• **Verilen Metin**
Günümüzde futbol, mahalle aralarında topun
peşinde bir sağa bir sola koşturan çocuklardan tutun da, tıklım tıklım
statlarda binlerce kişinin karşısında oynayan futbolculara kadar milyonlarca
insanı peşinden sürükleyen bir spor dalı haline gelmiştir. M.Ö 2000’li yıllarda
Çin’li komutanların asker eğitmek için yaptırdığı çeviklik talimlerinden
başlayan bu serüven, zaman içerisinde hayatımızın en önemli parçalarından biri
oluvermiştir.

• **Görev Tanımı**
A. Verilen metne göre futbol serüveninin başladığı çeviklik talimlerini kimler yaptırmıştır?
B. Şu ifadelerin verilen metinle uyuşup uyuşmadığını belirtin ve her biri için metinden belirleyici sözcükleri aynen alıntılayın: (i) Futbol bugün milyonlarca insanı peşinden sürükleyen bir spor dalıdır. (ii) Futbolun serüveni M.Ö. 1000’li yıllarda başlamıştır. (iii) Çeviklik talimleri askerleri eğlendirmek için yaptırılmıştır.

• **Sağlanan Veriler**
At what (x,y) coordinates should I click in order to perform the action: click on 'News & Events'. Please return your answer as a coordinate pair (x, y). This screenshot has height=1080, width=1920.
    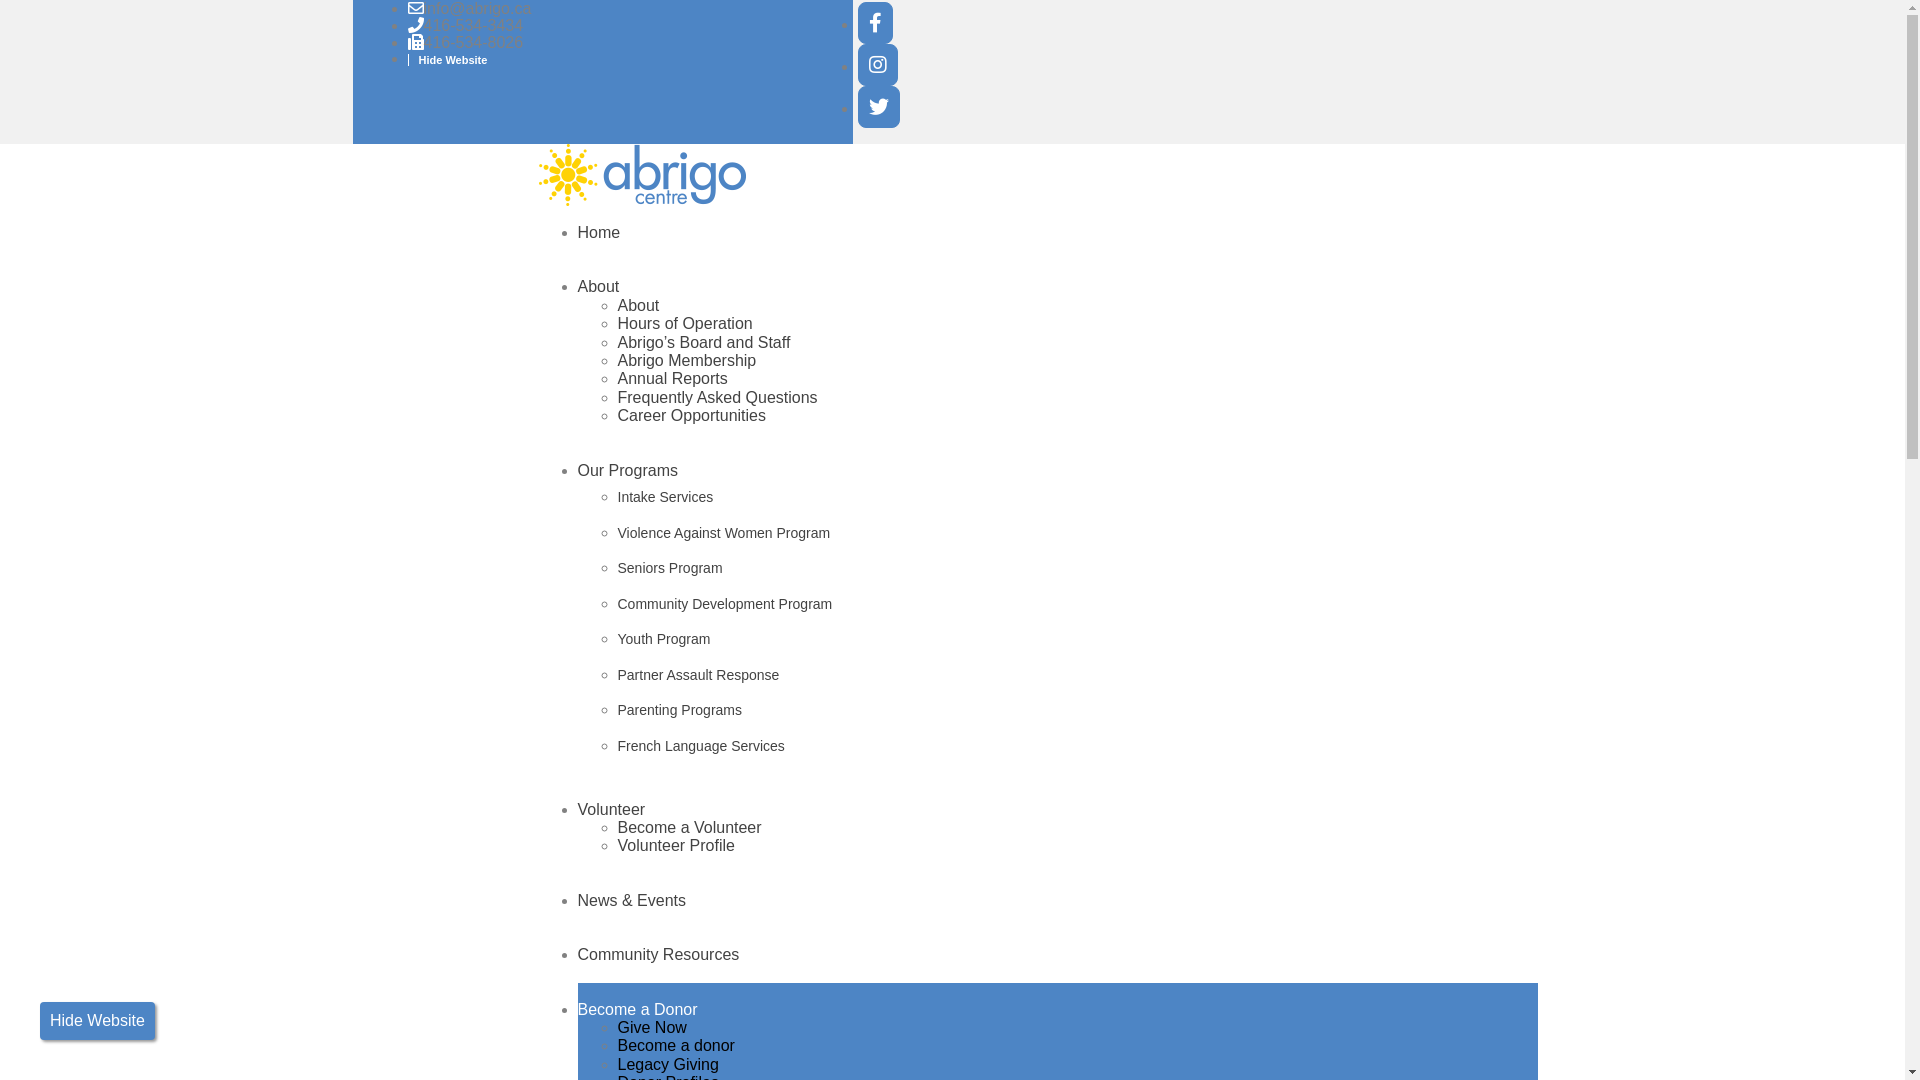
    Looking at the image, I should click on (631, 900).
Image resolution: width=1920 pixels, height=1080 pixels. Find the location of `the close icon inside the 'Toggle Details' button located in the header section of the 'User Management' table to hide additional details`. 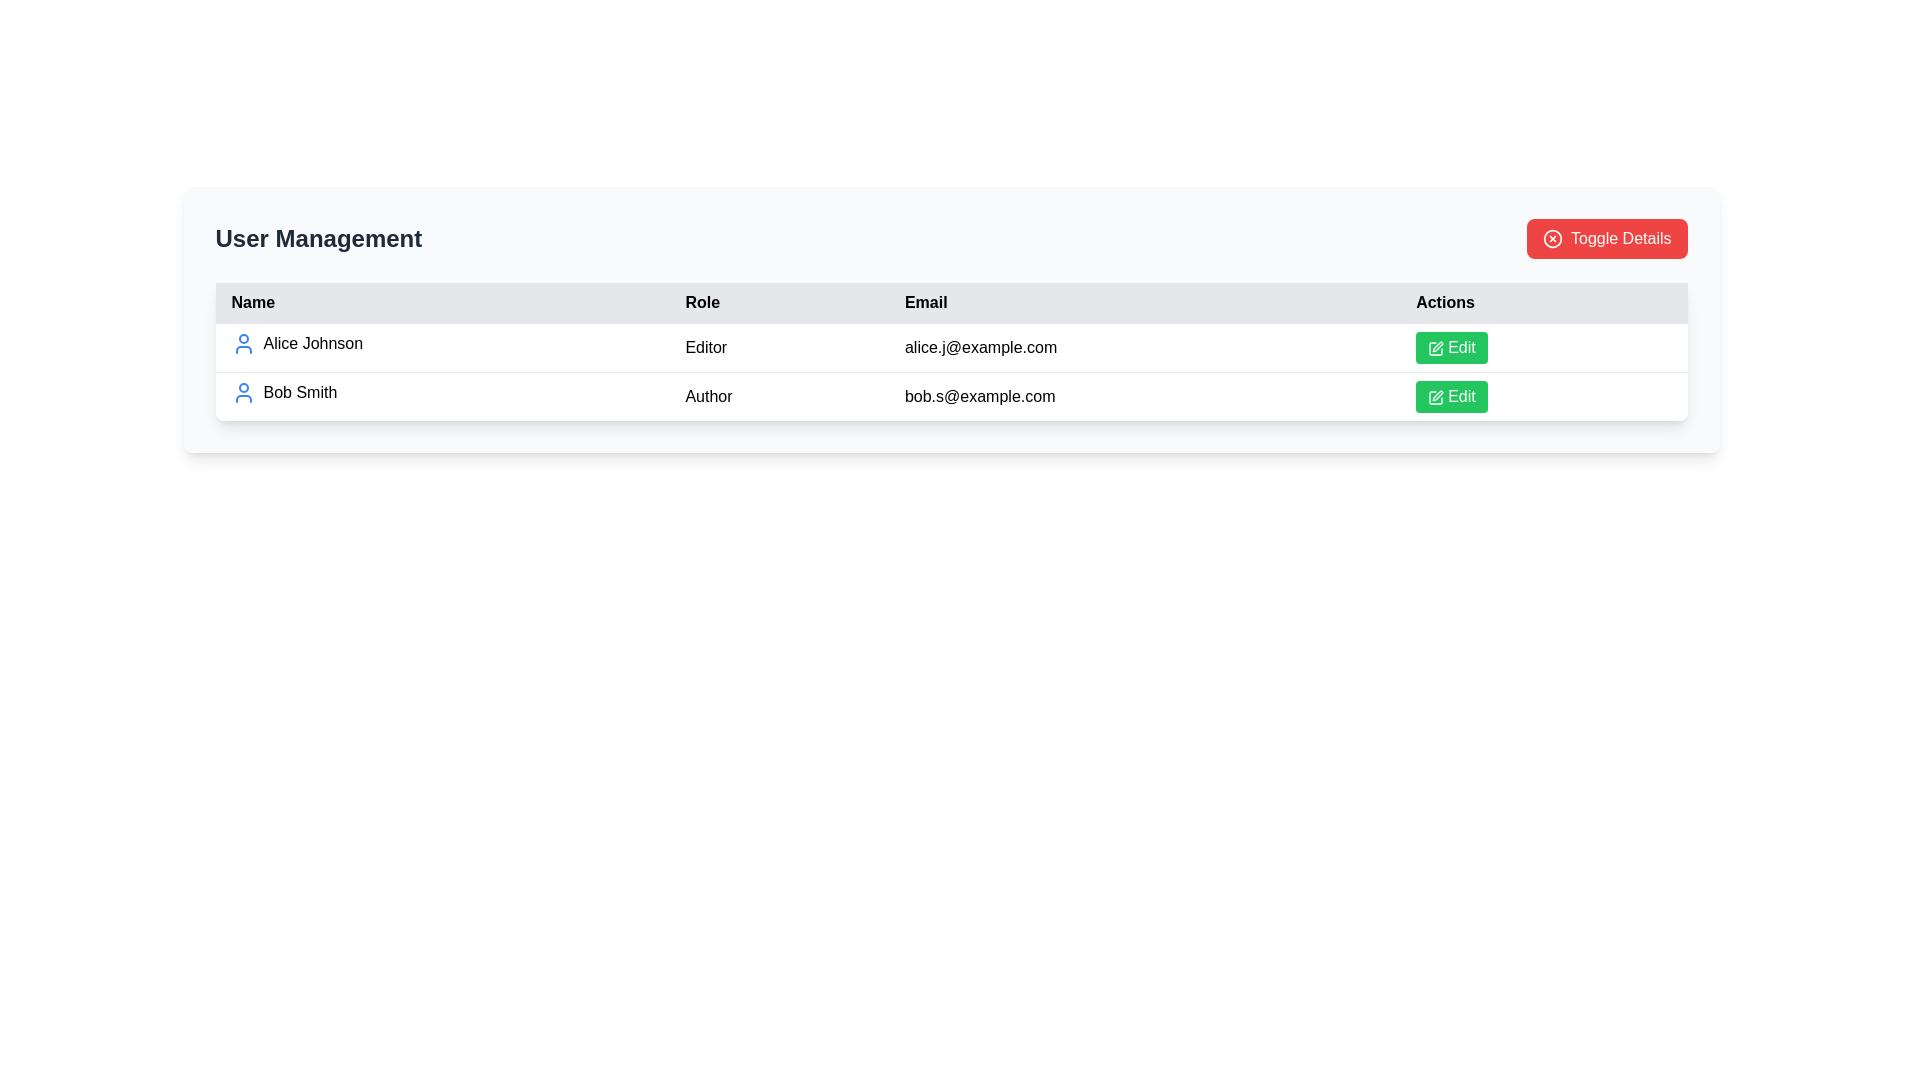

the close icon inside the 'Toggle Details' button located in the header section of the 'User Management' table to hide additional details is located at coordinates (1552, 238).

---

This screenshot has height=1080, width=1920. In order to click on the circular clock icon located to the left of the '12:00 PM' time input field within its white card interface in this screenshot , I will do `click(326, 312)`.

• **Sırayla Cevaplar**
A. Çin’li komutanlar, asker eğitmek için yaptırmıştır.

B.
(i) Evet: "milyonlarca insanı peşinden sürükleyen bir spor dalı haline gelmiştir"
(ii) Hayır: "M.Ö 2000’li yıllarda"
(iii) Hayır: "asker eğitmek için"